Data excerpts:
--- START ---

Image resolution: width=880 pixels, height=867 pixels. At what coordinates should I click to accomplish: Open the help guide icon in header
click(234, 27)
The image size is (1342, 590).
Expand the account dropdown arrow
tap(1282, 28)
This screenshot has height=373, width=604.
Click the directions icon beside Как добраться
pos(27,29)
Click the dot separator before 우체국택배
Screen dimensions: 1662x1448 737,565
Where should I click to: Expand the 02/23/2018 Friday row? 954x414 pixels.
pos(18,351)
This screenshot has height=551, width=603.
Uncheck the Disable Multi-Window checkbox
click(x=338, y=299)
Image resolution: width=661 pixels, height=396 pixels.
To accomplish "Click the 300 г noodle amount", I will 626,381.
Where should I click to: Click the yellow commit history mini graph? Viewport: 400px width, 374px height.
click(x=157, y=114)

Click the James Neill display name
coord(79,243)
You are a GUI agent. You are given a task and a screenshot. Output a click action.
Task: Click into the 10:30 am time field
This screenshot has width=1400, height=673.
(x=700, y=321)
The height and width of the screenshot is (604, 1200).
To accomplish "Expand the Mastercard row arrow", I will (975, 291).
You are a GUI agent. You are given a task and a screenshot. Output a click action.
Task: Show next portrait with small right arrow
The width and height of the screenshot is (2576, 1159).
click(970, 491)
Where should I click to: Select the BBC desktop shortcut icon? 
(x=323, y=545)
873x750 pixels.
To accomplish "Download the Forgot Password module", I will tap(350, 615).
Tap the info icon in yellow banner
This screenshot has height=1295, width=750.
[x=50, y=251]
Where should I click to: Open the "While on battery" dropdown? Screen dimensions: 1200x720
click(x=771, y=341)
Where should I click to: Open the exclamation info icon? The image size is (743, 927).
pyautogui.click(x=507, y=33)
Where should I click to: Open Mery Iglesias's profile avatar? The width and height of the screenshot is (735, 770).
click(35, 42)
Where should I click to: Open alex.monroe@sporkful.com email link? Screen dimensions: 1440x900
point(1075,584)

--- END ---

Repeat each line of the data above, exactly as it appears, from the first through the line that contains "This screenshot has height=551, width=603.".

→ **Response for this exercise**:
Image resolution: width=880 pixels, height=867 pixels. At what coordinates should I click to accomplish: Open the help guide icon in header
click(234, 27)
The image size is (1342, 590).
Expand the account dropdown arrow
tap(1282, 28)
This screenshot has height=373, width=604.
Click the directions icon beside Как добраться
pos(27,29)
Click the dot separator before 우체국택배
Screen dimensions: 1662x1448 737,565
Where should I click to: Expand the 02/23/2018 Friday row? 954x414 pixels.
pos(18,351)
This screenshot has height=551, width=603.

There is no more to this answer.